Music That Fills You Up | Part 2

At the end of May, we chatted with our friend AJ Fountain from folk jam band A Brother’s Fountain who was embarking on a road trip across the Southwest USA with his bandmates in their 1979 RV, performing pop concerts along the way. Read “Music That Fills You Up | Part 1” here. The trip took them across New Mexico, Arizona, Colorado, Nevada, and Utah with the mission of reconnecting with each other and spreading the power of music. This trip, called the “Fill Me Up Tour,” was a success and we recently caught up with AJ to learn about the band’s experience…


Walk us through a typical day on the road during your “Fill Me up Tour?”

No two days were the same out on the road as we were often waking up somewhere new.  One thing that was really impactful was every day we would start with a morning “devotion”, where someone would lead us into an intentional discussion followed by solo quiet time, and then we would come back and all chat about our experience.  It was really powerful to press into intentionality with each other and our friends on the road who joined us.  After our morning time we would generally make a plan for the day, where we needed to get to, any gas station shows we would be doing, who’s driving, etc., and then go get after it.

^^^^^^^^^^^^^^^^

▶ _WRITTEN REQUEST 1_
Translate this sentence from the tour interview into Spanish: "No two days were the same out on the road as we were often waking up somewhere new."
▶ _WRITTEN REQUEST 2_
In the tour interview, which states did the band's trip cross?
▶ _WRITTEN REQUEST 3_
Extend the tour interview, picking up right after its final sentence.

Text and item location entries
^^^^^^^^^^^^^^^^

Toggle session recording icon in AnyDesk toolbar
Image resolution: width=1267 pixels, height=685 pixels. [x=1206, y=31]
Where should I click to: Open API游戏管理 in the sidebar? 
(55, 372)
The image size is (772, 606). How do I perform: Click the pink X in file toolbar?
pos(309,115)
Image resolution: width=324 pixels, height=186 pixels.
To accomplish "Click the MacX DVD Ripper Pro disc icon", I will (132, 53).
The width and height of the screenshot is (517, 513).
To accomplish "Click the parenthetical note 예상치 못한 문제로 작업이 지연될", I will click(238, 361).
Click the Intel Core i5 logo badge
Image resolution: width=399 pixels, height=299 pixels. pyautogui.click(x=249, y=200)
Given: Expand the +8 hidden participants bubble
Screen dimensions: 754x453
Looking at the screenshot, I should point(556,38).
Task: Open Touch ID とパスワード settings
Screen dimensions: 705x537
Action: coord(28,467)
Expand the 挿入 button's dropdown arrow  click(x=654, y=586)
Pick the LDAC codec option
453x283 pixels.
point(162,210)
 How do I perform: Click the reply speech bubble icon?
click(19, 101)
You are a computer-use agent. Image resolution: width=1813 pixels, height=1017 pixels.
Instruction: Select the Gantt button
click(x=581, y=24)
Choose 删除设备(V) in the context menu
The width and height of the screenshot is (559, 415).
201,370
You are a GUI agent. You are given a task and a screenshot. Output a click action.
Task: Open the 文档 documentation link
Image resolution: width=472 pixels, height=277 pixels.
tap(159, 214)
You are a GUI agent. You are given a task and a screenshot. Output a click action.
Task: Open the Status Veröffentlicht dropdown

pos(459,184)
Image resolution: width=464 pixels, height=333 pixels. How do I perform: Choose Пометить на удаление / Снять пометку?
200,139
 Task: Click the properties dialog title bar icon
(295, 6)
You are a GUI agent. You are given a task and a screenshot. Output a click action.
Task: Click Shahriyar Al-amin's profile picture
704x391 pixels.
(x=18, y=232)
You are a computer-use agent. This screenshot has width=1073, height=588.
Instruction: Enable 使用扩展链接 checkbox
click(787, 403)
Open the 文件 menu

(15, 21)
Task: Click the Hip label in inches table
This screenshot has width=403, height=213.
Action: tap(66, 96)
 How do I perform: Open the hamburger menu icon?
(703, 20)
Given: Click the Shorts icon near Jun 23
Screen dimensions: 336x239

^^^^^^^^^^^^^^^^

▶ _FINAL ANSWER 1_
Ningún día era igual en la carretera, ya que a menudo nos despertábamos en un lugar nuevo.

▶ _FINAL ANSWER 2_
New Mexico, Arizona, Colorado, Nevada, and Utah.

▶ _FINAL ANSWER 3_
What was your favorite place you visited and why?

It’s really hard to say one spot considering the amount of beautiful Southwest America we experienced so I’ll name a few.  Flagstaff welcomed us in with open arms, and the high elevation made it a welcome respite from the desert heat.  We loved Southeast Utah as well.  We got to play a show at a steakhouse in a tiny town called Mexican Hat with a population of 14. Considering about 7 people were there watching us, that’s half the town that showed up! Moab never ceases to take our breath away with the beautiful pink and orange rocks and meandering Colorado River running through it.  Northern New Mexico was also a dream, filled with mountains, rushing rivers and friendly people. 

What were some of the things you learned that fills people up?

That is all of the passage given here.